BEGIN Data shown

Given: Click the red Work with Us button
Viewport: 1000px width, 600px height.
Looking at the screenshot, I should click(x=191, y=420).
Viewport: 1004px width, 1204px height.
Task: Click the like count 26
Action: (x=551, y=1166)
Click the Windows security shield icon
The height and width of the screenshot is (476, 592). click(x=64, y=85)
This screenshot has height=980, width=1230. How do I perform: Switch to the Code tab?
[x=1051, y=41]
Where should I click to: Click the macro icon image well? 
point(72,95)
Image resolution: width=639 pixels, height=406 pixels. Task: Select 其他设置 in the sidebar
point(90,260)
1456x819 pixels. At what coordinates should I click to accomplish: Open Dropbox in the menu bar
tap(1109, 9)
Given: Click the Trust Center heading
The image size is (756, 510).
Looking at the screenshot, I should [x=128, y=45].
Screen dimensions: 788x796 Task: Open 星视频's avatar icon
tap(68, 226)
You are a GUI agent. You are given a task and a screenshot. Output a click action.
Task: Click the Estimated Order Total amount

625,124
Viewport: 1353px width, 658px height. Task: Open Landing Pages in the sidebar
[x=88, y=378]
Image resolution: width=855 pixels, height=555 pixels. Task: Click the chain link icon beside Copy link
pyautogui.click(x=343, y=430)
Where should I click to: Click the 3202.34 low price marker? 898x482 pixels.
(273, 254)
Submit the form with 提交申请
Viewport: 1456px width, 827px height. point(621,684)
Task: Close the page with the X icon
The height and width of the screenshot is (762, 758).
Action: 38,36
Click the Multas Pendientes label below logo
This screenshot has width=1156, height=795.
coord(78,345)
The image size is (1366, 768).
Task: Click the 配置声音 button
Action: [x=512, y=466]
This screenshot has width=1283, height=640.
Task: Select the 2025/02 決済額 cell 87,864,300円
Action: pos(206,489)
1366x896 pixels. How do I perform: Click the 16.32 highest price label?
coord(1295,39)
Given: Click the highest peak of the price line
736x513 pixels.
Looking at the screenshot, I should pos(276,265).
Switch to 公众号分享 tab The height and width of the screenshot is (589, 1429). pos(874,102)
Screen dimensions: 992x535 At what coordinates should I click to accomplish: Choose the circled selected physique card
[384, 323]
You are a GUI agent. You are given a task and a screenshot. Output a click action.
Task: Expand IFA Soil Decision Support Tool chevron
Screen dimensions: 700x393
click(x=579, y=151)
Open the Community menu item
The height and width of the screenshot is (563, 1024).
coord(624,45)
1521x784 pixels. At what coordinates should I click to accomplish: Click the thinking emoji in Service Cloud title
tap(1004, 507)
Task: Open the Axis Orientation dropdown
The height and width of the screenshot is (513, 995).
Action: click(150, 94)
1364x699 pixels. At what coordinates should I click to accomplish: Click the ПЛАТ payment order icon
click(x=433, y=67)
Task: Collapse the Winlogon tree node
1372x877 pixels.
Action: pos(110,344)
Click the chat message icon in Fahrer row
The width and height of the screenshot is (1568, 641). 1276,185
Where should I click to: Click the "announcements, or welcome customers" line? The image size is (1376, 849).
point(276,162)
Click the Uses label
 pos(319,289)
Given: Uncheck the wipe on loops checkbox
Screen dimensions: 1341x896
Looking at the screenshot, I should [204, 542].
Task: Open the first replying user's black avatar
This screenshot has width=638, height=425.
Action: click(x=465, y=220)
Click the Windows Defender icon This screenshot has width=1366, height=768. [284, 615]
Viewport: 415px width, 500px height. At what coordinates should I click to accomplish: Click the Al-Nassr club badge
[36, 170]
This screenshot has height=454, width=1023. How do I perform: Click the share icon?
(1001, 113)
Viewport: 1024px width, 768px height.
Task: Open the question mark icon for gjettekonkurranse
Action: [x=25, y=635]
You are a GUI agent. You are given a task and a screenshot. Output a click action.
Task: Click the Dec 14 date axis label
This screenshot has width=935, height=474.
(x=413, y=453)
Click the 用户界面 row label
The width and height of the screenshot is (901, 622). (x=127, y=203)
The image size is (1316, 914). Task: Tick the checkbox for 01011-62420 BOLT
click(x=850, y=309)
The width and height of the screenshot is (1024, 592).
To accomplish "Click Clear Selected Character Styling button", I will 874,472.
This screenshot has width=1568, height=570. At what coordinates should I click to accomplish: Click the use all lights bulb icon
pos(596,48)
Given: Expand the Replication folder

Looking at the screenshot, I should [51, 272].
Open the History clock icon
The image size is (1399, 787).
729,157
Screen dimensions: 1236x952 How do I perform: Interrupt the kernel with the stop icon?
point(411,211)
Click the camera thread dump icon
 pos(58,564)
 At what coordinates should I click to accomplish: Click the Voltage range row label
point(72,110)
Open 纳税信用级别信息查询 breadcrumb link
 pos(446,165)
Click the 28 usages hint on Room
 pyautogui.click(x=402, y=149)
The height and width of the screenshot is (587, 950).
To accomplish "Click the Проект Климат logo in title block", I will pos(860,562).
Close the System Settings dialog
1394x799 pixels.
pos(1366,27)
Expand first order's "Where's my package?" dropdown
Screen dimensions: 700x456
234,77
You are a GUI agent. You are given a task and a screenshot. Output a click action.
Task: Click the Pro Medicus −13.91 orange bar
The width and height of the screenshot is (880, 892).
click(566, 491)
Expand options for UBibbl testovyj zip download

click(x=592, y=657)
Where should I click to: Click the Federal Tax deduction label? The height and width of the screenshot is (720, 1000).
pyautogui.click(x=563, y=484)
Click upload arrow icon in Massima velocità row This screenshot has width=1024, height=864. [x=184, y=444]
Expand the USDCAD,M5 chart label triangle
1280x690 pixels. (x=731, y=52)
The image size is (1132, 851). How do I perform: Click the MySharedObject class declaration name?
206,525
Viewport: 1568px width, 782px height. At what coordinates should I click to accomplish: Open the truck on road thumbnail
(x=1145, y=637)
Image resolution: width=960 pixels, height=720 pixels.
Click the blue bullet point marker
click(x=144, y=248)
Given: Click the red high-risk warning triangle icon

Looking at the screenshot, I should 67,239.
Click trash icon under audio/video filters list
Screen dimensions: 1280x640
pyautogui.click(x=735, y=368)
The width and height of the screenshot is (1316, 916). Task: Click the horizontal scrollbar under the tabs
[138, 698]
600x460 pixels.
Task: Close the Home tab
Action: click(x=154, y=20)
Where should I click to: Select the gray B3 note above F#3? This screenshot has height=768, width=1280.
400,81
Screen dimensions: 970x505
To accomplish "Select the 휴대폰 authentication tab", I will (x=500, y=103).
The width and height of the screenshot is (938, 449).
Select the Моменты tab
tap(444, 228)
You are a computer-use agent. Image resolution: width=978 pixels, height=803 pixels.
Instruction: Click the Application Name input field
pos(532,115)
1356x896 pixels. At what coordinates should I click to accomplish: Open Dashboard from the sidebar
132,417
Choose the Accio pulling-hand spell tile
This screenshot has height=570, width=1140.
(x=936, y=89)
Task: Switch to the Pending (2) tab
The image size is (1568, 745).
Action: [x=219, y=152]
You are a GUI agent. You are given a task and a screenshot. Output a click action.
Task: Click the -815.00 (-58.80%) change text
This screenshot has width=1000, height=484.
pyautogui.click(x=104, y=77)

END Data shown

Work task –
Set down the whole listing again, exactly as it was given.

Task response –
Given: Click the red Work with Us button
Viewport: 1000px width, 600px height.
Looking at the screenshot, I should click(x=191, y=420).
Viewport: 1004px width, 1204px height.
Task: Click the like count 26
Action: (x=551, y=1166)
Click the Windows security shield icon
The height and width of the screenshot is (476, 592). click(x=64, y=85)
This screenshot has height=980, width=1230. How do I perform: Switch to the Code tab?
[x=1051, y=41]
Where should I click to: Click the macro icon image well? 
point(72,95)
Image resolution: width=639 pixels, height=406 pixels. Task: Select 其他设置 in the sidebar
point(90,260)
1456x819 pixels. At what coordinates should I click to accomplish: Open Dropbox in the menu bar
tap(1109, 9)
Given: Click the Trust Center heading
The image size is (756, 510).
Looking at the screenshot, I should [x=128, y=45].
Screen dimensions: 788x796 Task: Open 星视频's avatar icon
tap(68, 226)
You are a GUI agent. You are given a task and a screenshot. Output a click action.
Task: Click the Estimated Order Total amount

625,124
Viewport: 1353px width, 658px height. Task: Open Landing Pages in the sidebar
[x=88, y=378]
Image resolution: width=855 pixels, height=555 pixels. Task: Click the chain link icon beside Copy link
pyautogui.click(x=343, y=430)
Where should I click to: Click the 3202.34 low price marker? 898x482 pixels.
(273, 254)
Submit the form with 提交申请
Viewport: 1456px width, 827px height. point(621,684)
Task: Close the page with the X icon
The height and width of the screenshot is (762, 758).
Action: 38,36
Click the Multas Pendientes label below logo
This screenshot has width=1156, height=795.
coord(78,345)
The image size is (1366, 768).
Task: Click the 配置声音 button
Action: [x=512, y=466]
This screenshot has width=1283, height=640.
Task: Select the 2025/02 決済額 cell 87,864,300円
Action: pos(206,489)
1366x896 pixels. How do I perform: Click the 16.32 highest price label?
coord(1295,39)
Given: Click the highest peak of the price line
736x513 pixels.
Looking at the screenshot, I should pos(276,265).
Switch to 公众号分享 tab The height and width of the screenshot is (589, 1429). pos(874,102)
Screen dimensions: 992x535 At what coordinates should I click to accomplish: Choose the circled selected physique card
[384, 323]
You are a GUI agent. You are given a task and a screenshot. Output a click action.
Task: Expand IFA Soil Decision Support Tool chevron
Screen dimensions: 700x393
click(x=579, y=151)
Open the Community menu item
The height and width of the screenshot is (563, 1024).
coord(624,45)
1521x784 pixels. At what coordinates should I click to accomplish: Click the thinking emoji in Service Cloud title
tap(1004, 507)
Task: Open the Axis Orientation dropdown
The height and width of the screenshot is (513, 995).
Action: click(150, 94)
1364x699 pixels. At what coordinates should I click to accomplish: Click the ПЛАТ payment order icon
click(x=433, y=67)
Task: Collapse the Winlogon tree node
1372x877 pixels.
Action: pos(110,344)
Click the chat message icon in Fahrer row
The width and height of the screenshot is (1568, 641). 1276,185
Where should I click to: Click the "announcements, or welcome customers" line? The image size is (1376, 849).
point(276,162)
Click the Uses label
 pos(319,289)
Given: Uncheck the wipe on loops checkbox
Screen dimensions: 1341x896
Looking at the screenshot, I should [204, 542].
Task: Open the first replying user's black avatar
This screenshot has width=638, height=425.
Action: click(x=465, y=220)
Click the Windows Defender icon This screenshot has width=1366, height=768. [284, 615]
Viewport: 415px width, 500px height. At what coordinates should I click to accomplish: Click the Al-Nassr club badge
[36, 170]
This screenshot has height=454, width=1023. How do I perform: Click the share icon?
(1001, 113)
Viewport: 1024px width, 768px height.
Task: Open the question mark icon for gjettekonkurranse
Action: [x=25, y=635]
You are a GUI agent. You are given a task and a screenshot. Output a click action.
Task: Click the Dec 14 date axis label
This screenshot has width=935, height=474.
(x=413, y=453)
Click the 用户界面 row label
The width and height of the screenshot is (901, 622). (x=127, y=203)
The image size is (1316, 914). Task: Tick the checkbox for 01011-62420 BOLT
click(x=850, y=309)
The width and height of the screenshot is (1024, 592).
To accomplish "Click Clear Selected Character Styling button", I will 874,472.
This screenshot has width=1568, height=570. At what coordinates should I click to accomplish: Click the use all lights bulb icon
pos(596,48)
Given: Expand the Replication folder

Looking at the screenshot, I should [51, 272].
Open the History clock icon
The image size is (1399, 787).
729,157
Screen dimensions: 1236x952 How do I perform: Interrupt the kernel with the stop icon?
point(411,211)
Click the camera thread dump icon
 pos(58,564)
 At what coordinates should I click to accomplish: Click the Voltage range row label
point(72,110)
Open 纳税信用级别信息查询 breadcrumb link
 pos(446,165)
Click the 28 usages hint on Room
 pyautogui.click(x=402, y=149)
The height and width of the screenshot is (587, 950).
To accomplish "Click the Проект Климат logo in title block", I will pos(860,562).
Close the System Settings dialog
1394x799 pixels.
pos(1366,27)
Expand first order's "Where's my package?" dropdown
Screen dimensions: 700x456
234,77
You are a GUI agent. You are given a task and a screenshot. Output a click action.
Task: Click the Pro Medicus −13.91 orange bar
The width and height of the screenshot is (880, 892).
click(566, 491)
Expand options for UBibbl testovyj zip download

click(x=592, y=657)
Where should I click to: Click the Federal Tax deduction label? The height and width of the screenshot is (720, 1000).
pyautogui.click(x=563, y=484)
Click upload arrow icon in Massima velocità row This screenshot has width=1024, height=864. [x=184, y=444]
Expand the USDCAD,M5 chart label triangle
1280x690 pixels. (x=731, y=52)
The image size is (1132, 851). How do I perform: Click the MySharedObject class declaration name?
206,525
Viewport: 1568px width, 782px height. At what coordinates should I click to accomplish: Open the truck on road thumbnail
(x=1145, y=637)
Image resolution: width=960 pixels, height=720 pixels.
Click the blue bullet point marker
click(x=144, y=248)
Given: Click the red high-risk warning triangle icon

Looking at the screenshot, I should 67,239.
Click trash icon under audio/video filters list
Screen dimensions: 1280x640
pyautogui.click(x=735, y=368)
The width and height of the screenshot is (1316, 916). Task: Click the horizontal scrollbar under the tabs
[138, 698]
600x460 pixels.
Task: Close the Home tab
Action: click(x=154, y=20)
Where should I click to: Select the gray B3 note above F#3? This screenshot has height=768, width=1280.
400,81
Screen dimensions: 970x505
To accomplish "Select the 휴대폰 authentication tab", I will (x=500, y=103).
The width and height of the screenshot is (938, 449).
Select the Моменты tab
tap(444, 228)
You are a computer-use agent. Image resolution: width=978 pixels, height=803 pixels.
Instruction: Click the Application Name input field
pos(532,115)
1356x896 pixels. At what coordinates should I click to accomplish: Open Dashboard from the sidebar
132,417
Choose the Accio pulling-hand spell tile
This screenshot has height=570, width=1140.
(x=936, y=89)
Task: Switch to the Pending (2) tab
The image size is (1568, 745).
Action: [x=219, y=152]
You are a GUI agent. You are given a task and a screenshot. Output a click action.
Task: Click the -815.00 (-58.80%) change text
This screenshot has width=1000, height=484.
pyautogui.click(x=104, y=77)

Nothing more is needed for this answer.